Antigenic and receptor binding properties of enterovirus 68

Abstract

Increased detection of enterovirus 68 (EV68) among patients with acute respiratory infections has been reported from different parts of the world in the late 2000s since its first detection in pediatric patients with lower-respiratory-tract infections in 1962. However, the underlying molecular mechanisms for this trend are still unknown. We therefore aimed to study the antigenicity and receptor binding properties of EV68 detected in recent years in comparison to the prototype strain of EV68, the Fermon strain. We first performed neutralization (NT) and hemagglutination inhibition (HI) tests using antisera generated for EV68 strains detected in recent years. We found that the Fermon strain had lower HI and NT titers than recently detected EV68 strains. The HI and NT titers were also significantly different between strains of different genetic lineages among recently detected EV68 strains. We further studied receptor binding specificities of EV68 strains for sialyloligosaccharides using glycan array analysis. In glycan array analysis, all tested EV68 strains showed affinity for α2-6-linked sialic acids (α2-6 SAs) compared to α2-3 SAs. Our study demonstrates that emergence of strains with different antigenicity is the possible reason for the increased detection of EV68 in recent years. Additionally, we found that EV68 preferably binds to α2-6 SAs, which suggests that EV68 might have affinity for the upper respiratory tract.

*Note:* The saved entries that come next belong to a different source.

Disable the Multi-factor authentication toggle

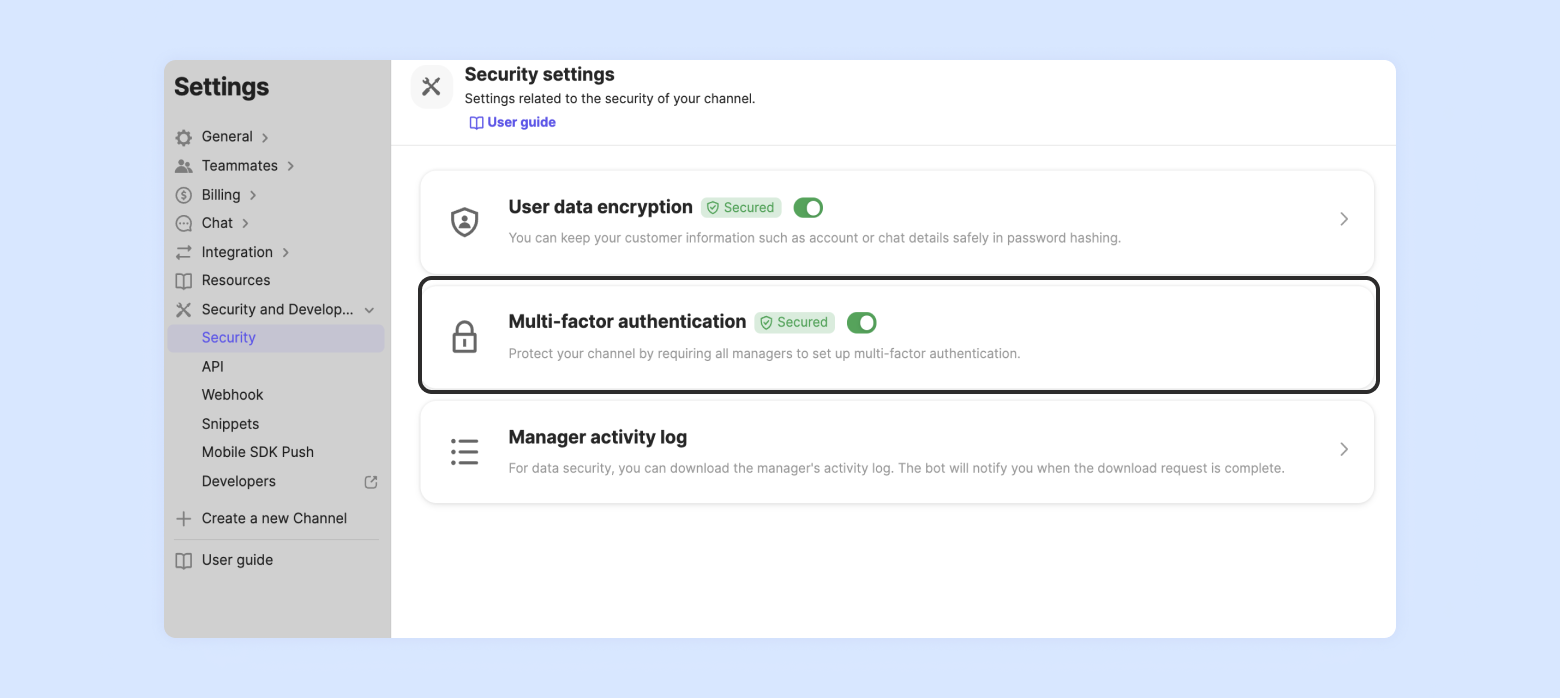tap(861, 322)
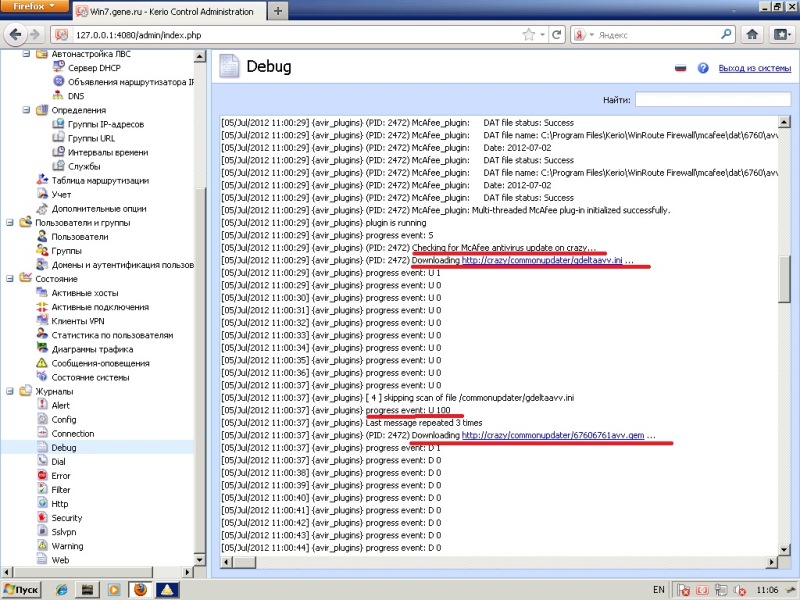Collapse the Состояние tree section
Image resolution: width=800 pixels, height=600 pixels.
click(10, 279)
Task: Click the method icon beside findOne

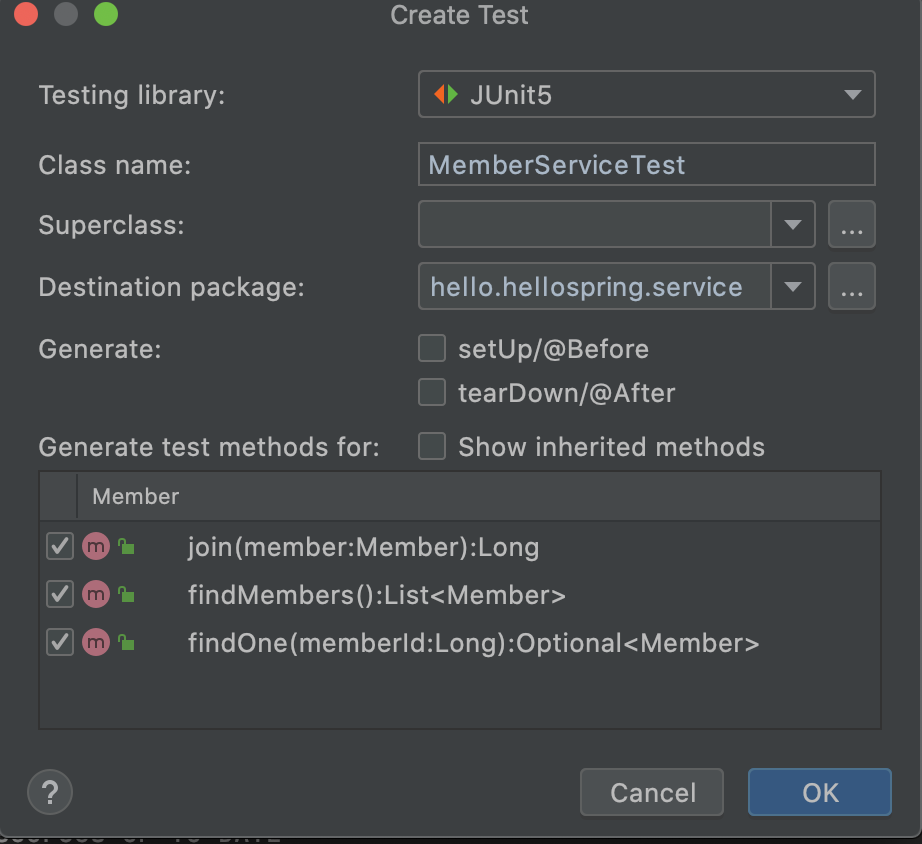Action: (96, 642)
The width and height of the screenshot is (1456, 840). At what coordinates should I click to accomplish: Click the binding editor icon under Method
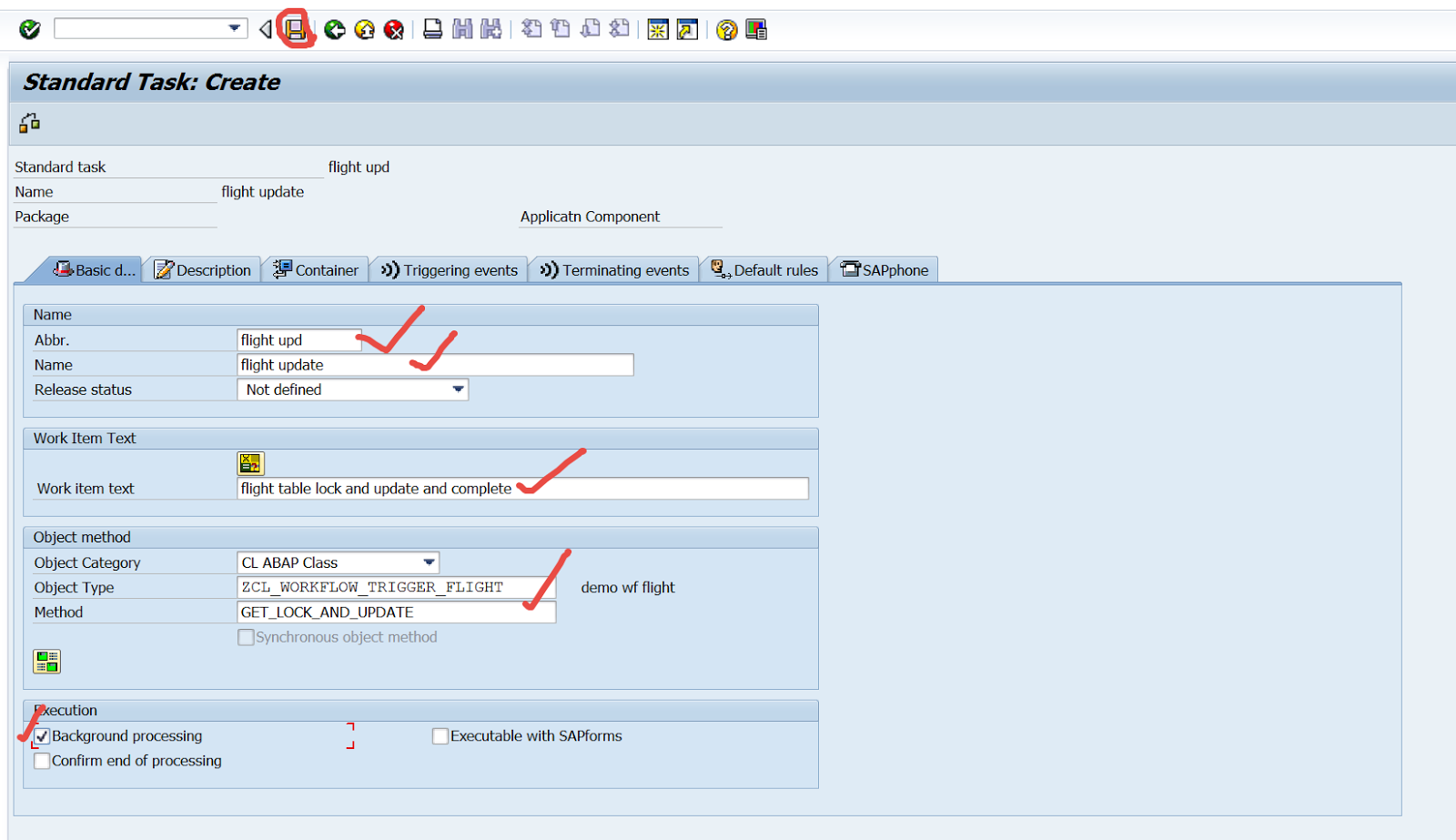coord(46,662)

Importance: Numbers of cases of enterovirus 68 (EV68) infection in different parts of the world increased significantly in the late 2000s. We studied the antigenicity and receptor binding properties of recently detected EV68 strains in comparison to the prototype strain of EV68, Fermon. The hemagglutination inhibition (HI) and neutralization (NT) titers were significantly different between strains of different genetic lineages among recently detected EV68 strains. We further studied receptor binding specificities of EV68 strains for sialyloligosaccharides using glycan array analysis, which showed affinity for α2-6-linked sialic acids (α2-6 SAs) compared to α2-3 SAs. Our study suggested that the emergence of strains with different antigenicities was the possible reason for the increased detections of EV68 in recent years. Additionally, we revealed that EV68 preferably binds to α2-6 SAs. This is the first report describing the properties of EV68 receptor binding to the specific types of sialic acids.

FIG 1

NT and HI titers of EV68 strains against antisera generated for EV68 detected in recent years. The circles indicate the mean HI titers (a to c) and NT titers (d to f) among strains of each lineage, and whiskers indicate the 95% confidence intervals for the mean values. The P value for the difference of titers between lineages are indicated above the brackets. Samples were tested in duplicate in HI tests and quadruplicate in NT tests, and each experiment was performed separately 2 to 4 times.

FIG 2

Receptor binding specificities of EV68. The receptor binding specificities of 12 strains of EV68 was measured for 6 types of sialyloligosaccharides by glycan array analysis. Samples were tested in triplicate, and three separate experiments were performed. The fluorescent intensity for each glycan was calculated as the average of 3 determinations.

FIG 3

Sialidase activity of EV68 for the MUNANA substrate. The sialidase activities of four strains of EV68 for MUNANA were measured with 5 different HA levels. One strain of influenza A virus, (H1N1) pdm, was used as a positive control. Samples were tested in triplicate, and three separate experiments were performed. Error bars indicate standard errors of the mean.

FIG 4

Complete VP1, VP2, and VP3 amino acid sequences of EV68 strains used for analysis. The complete amino acid sequences of the regions VP2 (a), VP3 (b), and VP1 (c) of EV68 strains used for analysis were aligned with that the prototype strain, Fermon (AF081348). The positions where the sequences of strains used for this analysis had amino acid residues identical to those of strain Fermon are indicated with dots. The BC and DE loop regions in VP1 are boxed.

FIG 5

Codons under positive selection in region VP1. Selection analysis was conducted for 3 sequence data sets, including EV68 strains of lineages 1, 2, and 3, by the SLAC method. Codons with dN/dS values higher than 0 were defined as being under positive selection. The amino acid sequences of the BC and DE loop regions are boxed.